How Writing about Things is like other kinds of creative nonfiction: It is a searching piece of writing. It is writing to know. It is the writer asking a question and writing her way to an answer. In fact, perhaps more than any other sort of writing we have looked at, writing about things, or the personal essay, is exploratory writing. It is not about the finality of knowing for sure; it is about the uncertainty of trying to find out. Furthermore, it is writing from, as the phrase personal essay would suggest, your unique and idiosyncratic experience of the world. It is about you and your areas of interest and expertise. Your life experience will help you flesh out your argument. It is where your answer—and your question—will come from.

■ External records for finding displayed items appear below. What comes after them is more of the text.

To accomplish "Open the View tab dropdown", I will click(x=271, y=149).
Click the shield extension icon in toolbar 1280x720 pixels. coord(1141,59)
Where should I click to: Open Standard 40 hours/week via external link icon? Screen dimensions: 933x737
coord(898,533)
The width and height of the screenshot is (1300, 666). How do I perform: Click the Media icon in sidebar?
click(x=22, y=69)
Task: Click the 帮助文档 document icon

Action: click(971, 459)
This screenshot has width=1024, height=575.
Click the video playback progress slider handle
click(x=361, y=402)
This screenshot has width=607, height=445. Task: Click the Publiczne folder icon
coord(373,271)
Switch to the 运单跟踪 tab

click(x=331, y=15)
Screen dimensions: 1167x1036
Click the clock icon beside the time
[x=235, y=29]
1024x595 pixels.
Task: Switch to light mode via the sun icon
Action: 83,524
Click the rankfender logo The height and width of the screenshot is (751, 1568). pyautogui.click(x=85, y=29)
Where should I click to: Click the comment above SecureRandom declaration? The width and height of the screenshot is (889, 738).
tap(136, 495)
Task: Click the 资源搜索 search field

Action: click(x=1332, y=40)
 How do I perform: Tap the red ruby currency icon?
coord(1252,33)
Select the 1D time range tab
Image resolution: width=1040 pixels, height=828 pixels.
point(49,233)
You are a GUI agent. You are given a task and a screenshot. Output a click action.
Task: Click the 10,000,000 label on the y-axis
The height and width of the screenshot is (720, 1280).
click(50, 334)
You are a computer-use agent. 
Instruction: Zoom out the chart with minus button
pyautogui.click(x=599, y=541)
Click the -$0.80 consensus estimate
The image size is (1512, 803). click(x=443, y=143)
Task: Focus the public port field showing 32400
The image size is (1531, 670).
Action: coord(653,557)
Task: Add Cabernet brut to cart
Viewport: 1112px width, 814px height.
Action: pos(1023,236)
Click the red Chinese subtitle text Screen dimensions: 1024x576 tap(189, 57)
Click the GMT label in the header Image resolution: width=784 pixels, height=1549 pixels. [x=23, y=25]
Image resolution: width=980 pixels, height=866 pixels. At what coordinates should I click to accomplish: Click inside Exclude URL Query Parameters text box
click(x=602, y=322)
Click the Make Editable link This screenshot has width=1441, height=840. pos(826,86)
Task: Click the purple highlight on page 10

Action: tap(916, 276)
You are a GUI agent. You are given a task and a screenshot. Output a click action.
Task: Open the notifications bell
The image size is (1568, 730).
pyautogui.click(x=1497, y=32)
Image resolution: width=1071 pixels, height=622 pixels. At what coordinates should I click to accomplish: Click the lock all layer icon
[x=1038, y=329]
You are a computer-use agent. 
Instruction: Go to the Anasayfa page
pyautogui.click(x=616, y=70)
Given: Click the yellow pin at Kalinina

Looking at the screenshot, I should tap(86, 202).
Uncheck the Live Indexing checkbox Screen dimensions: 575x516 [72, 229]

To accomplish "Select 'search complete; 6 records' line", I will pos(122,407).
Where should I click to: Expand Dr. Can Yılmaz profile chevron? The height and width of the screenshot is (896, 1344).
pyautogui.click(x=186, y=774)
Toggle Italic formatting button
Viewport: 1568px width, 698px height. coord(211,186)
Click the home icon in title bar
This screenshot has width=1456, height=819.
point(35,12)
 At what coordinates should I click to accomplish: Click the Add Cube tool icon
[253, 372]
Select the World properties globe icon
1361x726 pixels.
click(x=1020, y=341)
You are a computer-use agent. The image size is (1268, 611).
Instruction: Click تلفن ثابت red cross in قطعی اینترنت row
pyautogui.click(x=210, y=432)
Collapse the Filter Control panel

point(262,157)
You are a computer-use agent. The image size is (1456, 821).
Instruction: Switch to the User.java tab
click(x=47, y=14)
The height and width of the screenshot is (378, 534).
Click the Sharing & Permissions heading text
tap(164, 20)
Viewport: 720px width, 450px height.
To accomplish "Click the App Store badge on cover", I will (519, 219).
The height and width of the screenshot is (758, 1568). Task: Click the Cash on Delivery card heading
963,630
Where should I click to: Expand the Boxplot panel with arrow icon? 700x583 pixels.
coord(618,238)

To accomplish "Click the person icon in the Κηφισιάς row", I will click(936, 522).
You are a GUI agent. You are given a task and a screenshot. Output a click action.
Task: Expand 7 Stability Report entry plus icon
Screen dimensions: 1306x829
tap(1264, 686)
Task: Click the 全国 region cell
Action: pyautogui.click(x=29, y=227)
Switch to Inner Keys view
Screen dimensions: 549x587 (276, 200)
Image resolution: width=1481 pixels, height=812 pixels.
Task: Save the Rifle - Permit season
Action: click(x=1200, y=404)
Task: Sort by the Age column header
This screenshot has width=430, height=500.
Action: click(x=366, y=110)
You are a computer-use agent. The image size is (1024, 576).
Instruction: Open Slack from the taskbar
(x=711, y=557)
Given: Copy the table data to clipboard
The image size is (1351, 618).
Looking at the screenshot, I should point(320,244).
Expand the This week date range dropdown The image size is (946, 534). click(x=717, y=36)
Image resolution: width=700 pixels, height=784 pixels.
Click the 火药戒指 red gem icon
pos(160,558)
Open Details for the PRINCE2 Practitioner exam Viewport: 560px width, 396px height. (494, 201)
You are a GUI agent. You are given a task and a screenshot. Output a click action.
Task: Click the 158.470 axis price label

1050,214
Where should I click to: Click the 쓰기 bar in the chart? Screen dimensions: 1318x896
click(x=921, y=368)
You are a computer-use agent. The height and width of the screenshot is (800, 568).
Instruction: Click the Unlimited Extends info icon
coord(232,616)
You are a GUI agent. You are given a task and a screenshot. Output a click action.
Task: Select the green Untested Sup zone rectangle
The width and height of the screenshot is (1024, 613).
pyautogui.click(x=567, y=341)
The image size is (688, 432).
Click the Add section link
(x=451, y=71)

How Writing about Things is different than other kinds of creative nonfiction: Of late, the personal essay has been more about the personal and less about the essay. But the essay itself is a very old art form. The 18th Century French intellectual and critic Montaigne is frequently credited with having made the genre what we know it today, but there are versions of the essay in both a western and a nonwestern tradition. The tradition of the personal essay is a critical one—review writing in its best form is a kind of personal essay. Meditations on war and peace and culture and style, on quirky trends and larger, timeless concerns that define our shared humanity—all of this is the stuff of the traditional essay. It is an essay of philosophy. It is rigorous, but musing. As you will see from the readings we are doing for this part of class, the personal essay takes on issues and ideas that we are all aware of (or should be aware of), but looks at them from a personal perspective.
Public and Private: I have this paper be the last we write together because it is a good bridge from the more personal kind of writing that we’ve been doing all semester long into the more academic writing that you will need to do for most of your other classes in college. It is both personal—in that these are your ideas and your experiences and your interests. But it is also public—it’s about ideas that everyone could have an opinion about: some movie, some baseball game, some form of dance, some kind of hairstyle. Balancing the public and the private is a big part of this assignment.
Research: though it was never not allowed, research has not been a component of our writing this semester. This essay requires some. We will take some time to use the library to do this work. Too often when people find out that they have to do research they panic. Sometimes people think this means that having to include research means they can cheat. Well, really, the reason scholars quote is because they are demonstrating how they are a part of a community of other smart people who have other ideas about the same topic. Quoting and citation (how we put research in a paper) is how they show that they know who these other smart people are and what they are saying and how it is or is not related to what they are saying. Think of it this way. If you were eating dinner with your friends and you were all arguing about something you have an opinion about—a TV show, a call by a coach in a game, a new style in clothes—you’d all sit around and sort of listen to each other and shout at each other and interrupt and all of that. But you can’t do that in a research paper because, well, all the people you need to talk to aren’t actually in the room with you. So that’s why you quote. To bring these other smart people and their ideas into your paper just as if you were all sitting around a dinner table talking about your ideas.
Finally: The worst thing that happens when students write personal essays such as these is that they over do it by thinking they’ve got to pick some big topic like gun control. The key to successfully writing this essay is not about picking some big and emotional issue. It’s about dealing with whatever issue you choose (the consummate value of a movie like E.T. or Dirty Dancing or Pretty in Pink, the glory of a good cup of coffee, the art of ironing your father’s shirt) with honesty and intelligence and wit. This is perhaps the most creative essay you will write this semester. It is also the trickiest. Write well.